Abhijit Sengupta, director of artistic planning at Carnegie Hall, considers the database to be invaluable. “At a time when artists and institutions are addressing the critical need to expand the repertoire to include the work of Black composers whose music may have been overlooked, the African Diaspora Music Project will prove to be an indispensable tool,” says Sengupta. “It is intuitive, easy to use, and rich with references to a representative body of work that is as much a part of our shared musical heritage as the cornerstones of the repertoire.”

The repertoire is rich in musical output but also stands as a documentary of American history. Many composers chronicled the historical events of the day through memorials and large-scale choral pieces. “The deaths of JFK, Martin Luther King, and Malcolm X are all witnessed through these compositions,” says Toppin. “T.J. Anderson completed a series of works called In Memoriam.”

She also points to the compositions that speak to “the errors in our country.” Toppin believes the music gives richness to history in ways that we would never be able to talk about. She cites Robert Owens’ “The Lynching” as an example. “Who is going to talk about a lynching in a song? There are spirituals that speak to the slave narrative in terms of the horrors of auction day. How do we move forward as a people if we do not recognize these stories? Music helps us.”
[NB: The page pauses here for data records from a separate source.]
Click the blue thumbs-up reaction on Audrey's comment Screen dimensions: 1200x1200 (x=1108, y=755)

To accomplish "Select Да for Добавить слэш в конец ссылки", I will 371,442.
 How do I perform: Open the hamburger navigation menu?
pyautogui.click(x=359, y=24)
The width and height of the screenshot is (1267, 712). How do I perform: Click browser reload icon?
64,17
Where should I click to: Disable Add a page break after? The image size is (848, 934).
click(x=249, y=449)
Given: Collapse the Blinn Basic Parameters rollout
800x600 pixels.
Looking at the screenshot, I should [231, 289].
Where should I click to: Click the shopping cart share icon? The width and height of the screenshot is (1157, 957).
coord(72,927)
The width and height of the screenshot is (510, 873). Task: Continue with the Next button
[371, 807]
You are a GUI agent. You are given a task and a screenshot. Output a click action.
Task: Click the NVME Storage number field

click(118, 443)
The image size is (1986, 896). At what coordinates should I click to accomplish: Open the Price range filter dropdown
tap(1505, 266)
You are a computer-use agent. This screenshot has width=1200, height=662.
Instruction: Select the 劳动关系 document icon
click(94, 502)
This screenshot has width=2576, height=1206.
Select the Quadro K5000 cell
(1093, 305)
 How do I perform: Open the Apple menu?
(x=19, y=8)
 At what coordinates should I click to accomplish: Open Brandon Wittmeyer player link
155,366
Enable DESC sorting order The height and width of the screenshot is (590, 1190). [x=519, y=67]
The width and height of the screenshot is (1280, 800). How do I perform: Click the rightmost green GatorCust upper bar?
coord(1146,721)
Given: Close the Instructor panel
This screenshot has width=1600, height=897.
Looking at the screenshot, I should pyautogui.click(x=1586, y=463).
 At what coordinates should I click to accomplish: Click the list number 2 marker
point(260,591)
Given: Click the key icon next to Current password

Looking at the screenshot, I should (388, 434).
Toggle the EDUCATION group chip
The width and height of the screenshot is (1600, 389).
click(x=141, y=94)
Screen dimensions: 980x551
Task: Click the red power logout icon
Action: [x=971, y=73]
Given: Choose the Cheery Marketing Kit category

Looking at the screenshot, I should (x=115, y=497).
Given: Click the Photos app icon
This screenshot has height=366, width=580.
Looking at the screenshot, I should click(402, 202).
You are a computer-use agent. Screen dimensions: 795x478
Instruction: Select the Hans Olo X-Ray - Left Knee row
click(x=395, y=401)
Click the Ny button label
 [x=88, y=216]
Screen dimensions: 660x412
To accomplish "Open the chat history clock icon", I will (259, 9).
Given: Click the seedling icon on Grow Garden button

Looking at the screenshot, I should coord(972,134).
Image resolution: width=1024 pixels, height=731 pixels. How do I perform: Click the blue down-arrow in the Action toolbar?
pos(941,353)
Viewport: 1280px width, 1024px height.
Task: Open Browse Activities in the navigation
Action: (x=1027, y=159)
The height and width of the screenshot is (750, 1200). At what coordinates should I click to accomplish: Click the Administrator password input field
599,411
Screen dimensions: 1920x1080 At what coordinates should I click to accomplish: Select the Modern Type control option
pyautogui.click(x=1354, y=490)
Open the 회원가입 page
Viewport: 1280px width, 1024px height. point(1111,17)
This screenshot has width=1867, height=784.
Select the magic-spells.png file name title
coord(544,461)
Toppin also keeps her radar focused on rising composers such as Shawn E. Okpebholo, whose songs have been recorded by baritone Will Liverman, a star of Fire Shut up in My Bones at the Met. Okpebholo’s compositions juxtapose narrations of past and present events. “His music embodies freedom, spirituality and improvisation,” says Toppin. “There are vocalisms from the Black church that all feed into his language.”

Howard Watkins, a music coach at The Juilliard School and assistant conductor at the Metropolitan Opera, believes Toppin’s database will have widespread influence. “For instance, here at Juilliard, the presentation of African American composers is a requirement of college and pre-college curriculum performances,” he said. “The database will offer students the opportunity to widen their repertoire choices.”

Conductor James Blachly is the database’s associate editor and orchestral liaison.

Toppin is used to being surrounded by the best, and her project has benefited from her collaboration with Grammy Award-winning conductor James Blachly, who serves as the database’s associate editor and orchestral liaison and has been working with Toppin for the past 18 months. He considers Toppin “a true inspiration.”

“Not only is she universally admired and respected as an international soloist, with dozens of composers having written especially for her voice; she also brings her renowned scholarship and historical perspective to the table,” Blachy said. “And she is a master administrator who is able to bring multifaceted projects under the umbrella of her organizations. No one else could accomplish what she has.”

Toppin and Blachly agree that the digital library will not only serve as an information portal but also as a living and breathing curatorial tool. It’s an artistic direction conversation starter — a cocktail for change. “That’s why the aural component is an important feature of the database,” said Toppin, who adds that some orchestras will not perform the music unless they have heard it. She is grateful to the Minnesota Orchestra for allowing her to use their recordings on her website.

Pianist Lara Downes, creator and curator of Rising Sun Music, a recording series that sheds light on the music and stories of Black composers over the past 20 years, says that “the database not only challenges our perceptions of Black music  — its most important impact will be felt on the next generation.”

Future-making is very much Toppin’s dream for the database. Buoyed by the industry’s response to her work, she is looking for new partners and financial donors so that her database can be disseminated as far and wide as possible. As she says, “It just had to be done.”